FTS-Sicherheit Komplettlösung: Produkte, Beratung, Komformitäts- und Abnahmeprüfung, Schulungsangebote
Betreiber von Intralogistik-Anwendungen stehen vor der Aufgabe, die normativen und gesetzlichen Anforderungen mit ihrer individuellen Applikation unter Erreichung einer größtmöglichen Produktivität der Anwendung in Einklang zu bringen. Unterstützung finden sie etwa beim Anbieter sicherer Automatisierungslösungen Pilz, der die Sicherheit für die Intralogistik im Blick hat. Aufbauend auf jahrelanger Erfahrung in der Industrie begleiten die Safety-Experten Anwender rund um die Sicherheit von FTS-Applikationen bis hin zur Internationalen Konformitätsbewertung.

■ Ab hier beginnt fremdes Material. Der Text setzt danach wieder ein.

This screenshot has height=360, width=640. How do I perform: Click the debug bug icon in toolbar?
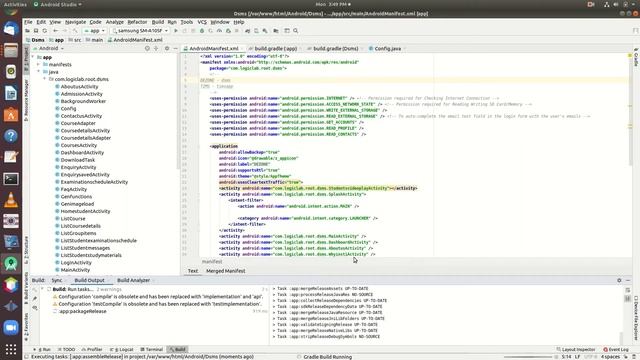202,31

Ein spezielles Dienstleistungsangebot für die Sicherheit mobiler Plattformen wie das von Pilz umfasst neben umfangreichen Beratungsleistungen für den sicheren Betrieb auch eine Konformitäts- und Abnahmeprüfung des FTS sowie auf Wunsch auch ein Schulungsangebot. Im ersten Schritt unterstützen die Experten bei der Risikobeurteilung und führen bei Bedarf beim Hersteller eine Werksabnahme des FTF durch. Beim Anwender schließt sich die finale Risikobeurteilung des FTS unter Berücksichtigung der gesamten Umgebung der Anwendung vor Ort an. Bei der folgenden Sicherheitsvalidierung liegt der Fokus auf Installation und Integration von Sicherheitskomponenten für das FTF wie Scanner oder Encoder oder die Absicherung der Umgebung des FTS durch weitere Schutzeinrichtungen. Pilz berät und begleitet bis hin zur Prüfung der Konformität mit den gesetzlichen Anforderungen wie die CE-Kennzeichnung für die gesamte Applikation.
Für die Umsetzung der Bewegungs- und Bereichsabsicherung mobiler Maschinen ist der Einsatz von Laserscannern und Steuerungen zur Personen-/ Hinderniserkennung sinnvoll. Anwender müssen dabei berücksichtigen, ob ihre FTF spurgebunden oder frei navigierend unterwegs sind. Einfache, spurgebundene FTF folgen auf ihrem Weg Markierungen. Sind Hindernisse auf der Spur, müssen diese laut ISO 3691-4 entsprechend ihrer Geschwindigkeit definierte Warn- und Sicherheitszonen einhalten. Für die Überwachung der Zonen übernehmen Sicherheits-Laserscanner, wie zum Beispiel PSENscan von Pilz, die Absicherung und leisten eine barrierefreie und produktivere Flächenüberwachung für den Kollisionsschutz. Frei navigierende mobile Plattformen können um Hindernisse oder Personen herumfahren, ohne zu stoppen. Die benötigten Sicherheitsfunktionen sind daher komplexer, gerade bei Kurvenfahrten. Auch hier unterstützen Sicherheits-Laserscanner, die die Umgebung permanent erfassen, damit sich die Navigation frei umsetzen lässt.
Was aber, wenn Manipulationen an FTS wichtige Sicherheitsfunktionen außer Kraft setzen würden? Mit einem umfassenden Zugriffs- und Zugangsmanagement können Security-Vorfälle verhindert werden – auch zu diesem Thema stellt die neue Maschinenverordnung Anforderungen und sorgt damit für eine umfassende Sicherheit mobiler Anwendungen!
Services von Pilz rund um FTS
Vor der ersten Inbetriebnahme und später mindestens einmal jährlich muss eine Überprüfung des ordnungsgemäßen Zustandes und der sicheren Funktion der FTF inklusive aller Sicherheitseinrichtungen durchgeführt werden. Auch das übernimmt Pilz im Rahmen seines Komplettpakets. Für den nachhaltigen Wissensaufbau können Anwender zudem Schulungen über den sicheren Betrieb einer FTS-Anwendung nutzen. Neben den normativen Grundlagen zählen auch die verschiedenen Sicherheitseinrichtungen oder die technischen Funktionen eines FTS zu den Inhalten. Die Pilz GmbH & Co. KG unterhält eine von DAkks akkreditierte Inspektionsstelle gemäß ISO/IEC 17020.